[WORK INSTRUCTIONS]
Go over the lines below, and when one contains the word "agent", copy it.

[DATA SHOWN]
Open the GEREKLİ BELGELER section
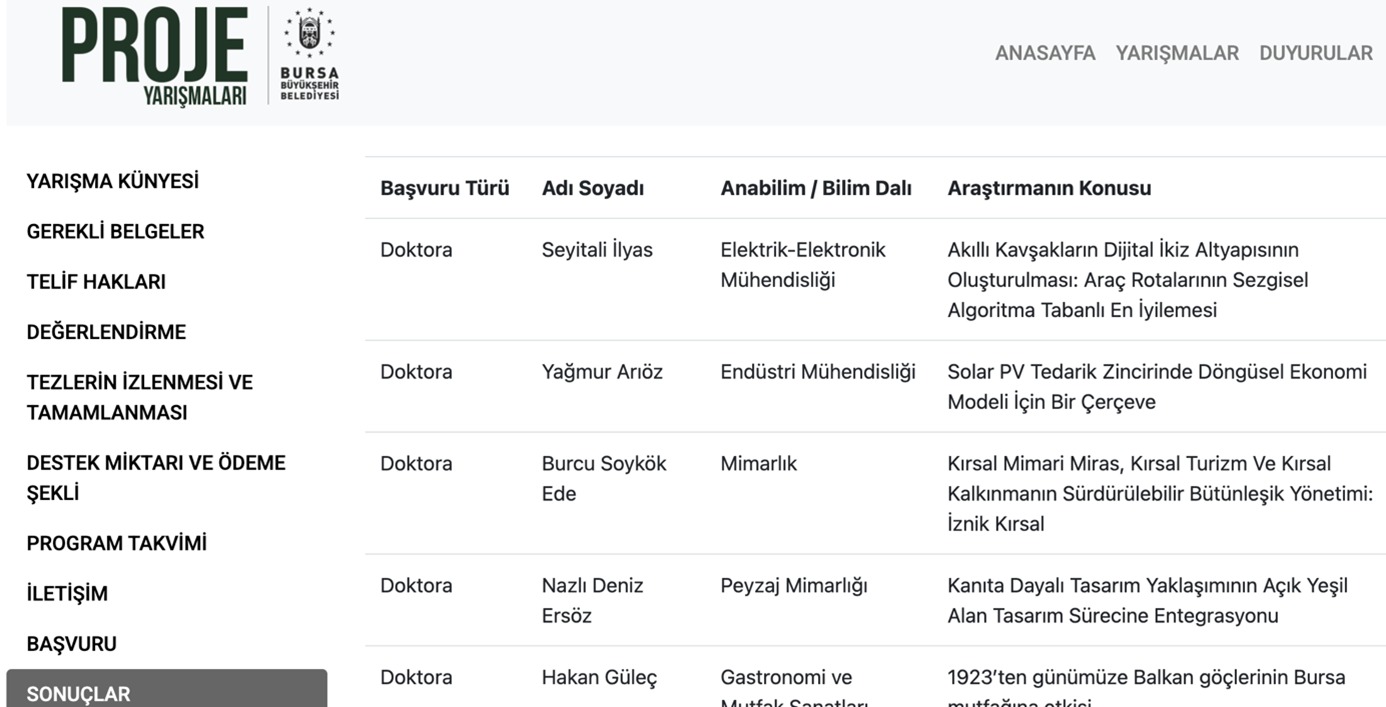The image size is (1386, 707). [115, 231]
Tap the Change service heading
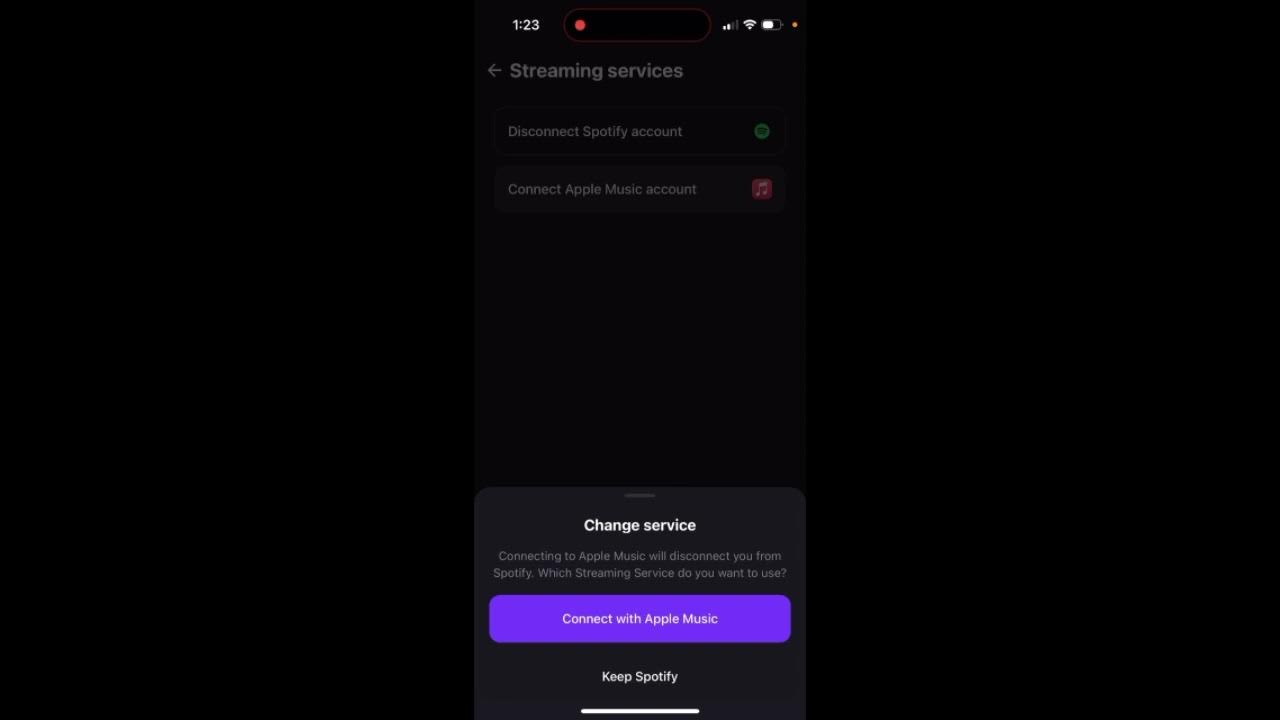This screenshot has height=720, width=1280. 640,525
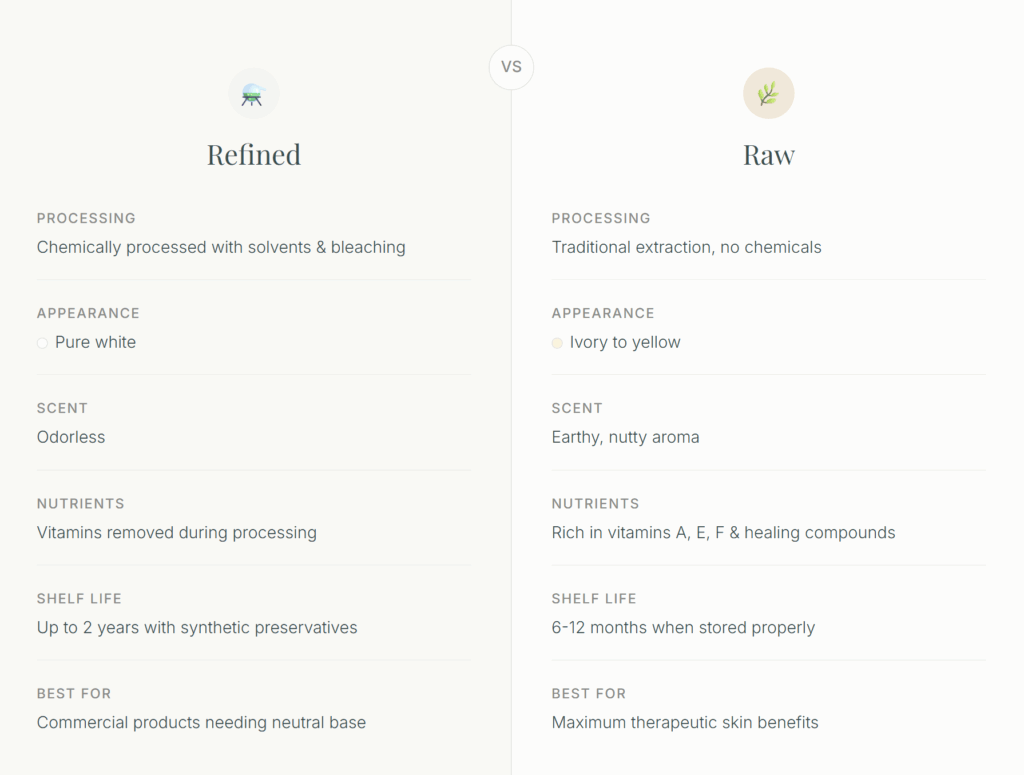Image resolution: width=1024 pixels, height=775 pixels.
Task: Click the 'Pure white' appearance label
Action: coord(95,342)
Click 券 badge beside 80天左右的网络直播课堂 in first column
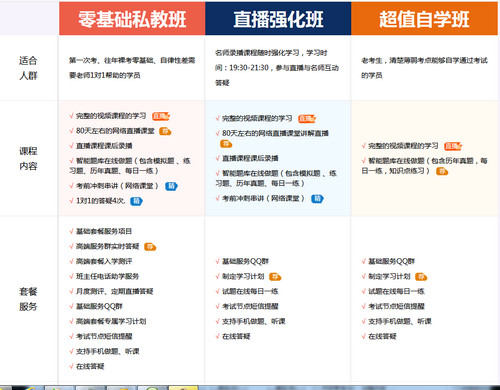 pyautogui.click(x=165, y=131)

---

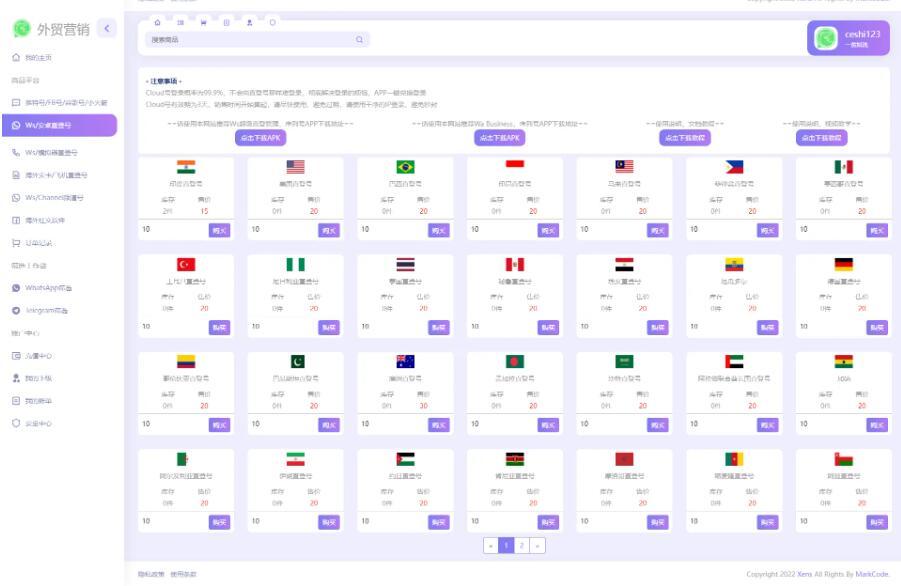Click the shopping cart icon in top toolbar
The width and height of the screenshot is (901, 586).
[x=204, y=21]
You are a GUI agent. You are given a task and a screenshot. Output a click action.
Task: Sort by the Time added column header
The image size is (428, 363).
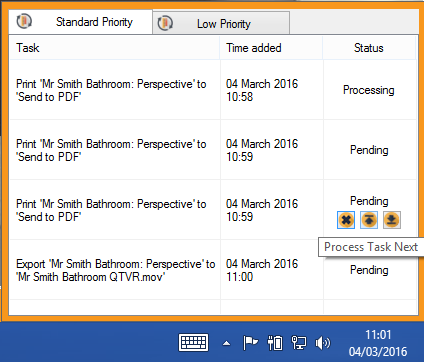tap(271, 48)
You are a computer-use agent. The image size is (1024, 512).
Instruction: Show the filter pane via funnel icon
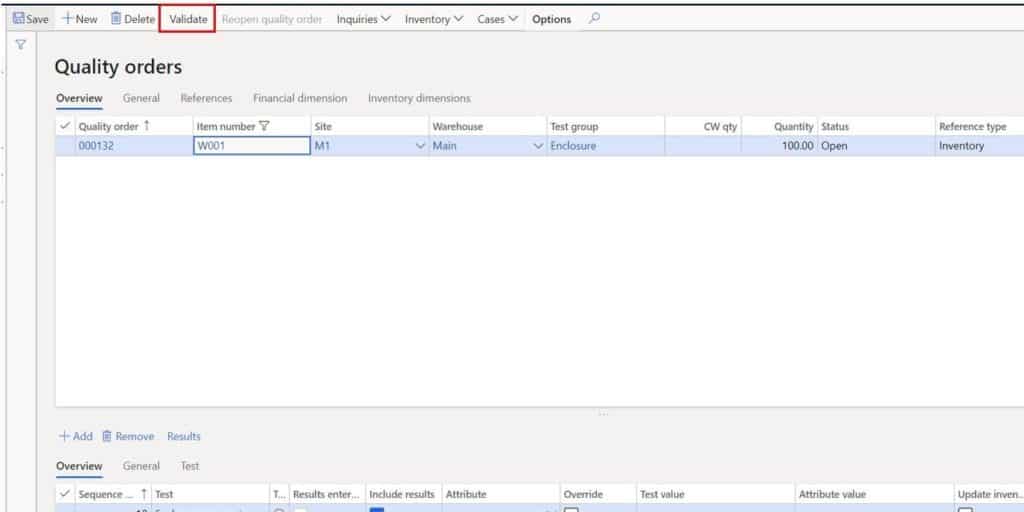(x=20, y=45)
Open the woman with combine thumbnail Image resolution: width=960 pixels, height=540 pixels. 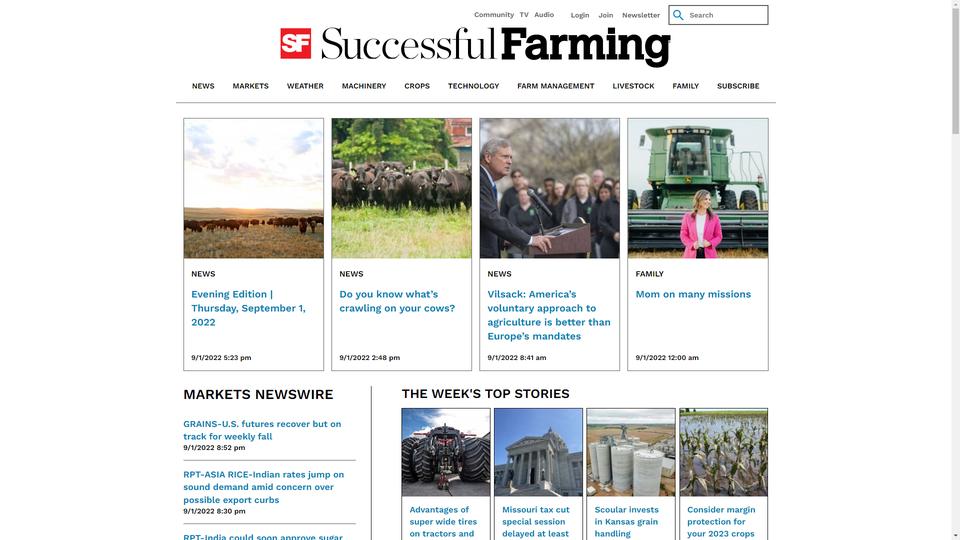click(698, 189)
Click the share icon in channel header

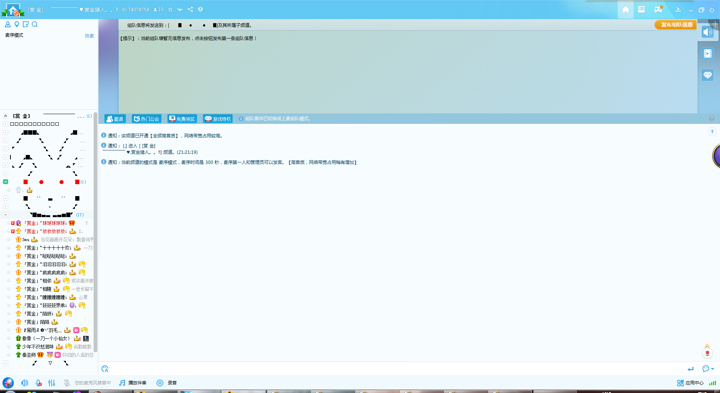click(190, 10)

...

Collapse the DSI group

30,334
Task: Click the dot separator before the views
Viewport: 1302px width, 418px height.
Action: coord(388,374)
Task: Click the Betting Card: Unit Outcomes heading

[EXERCISE ANSWER]
You are a GUI agent. You are given a task and a screenshot. Output a click action.
You are a computer-use agent. The image size is (1024, 512).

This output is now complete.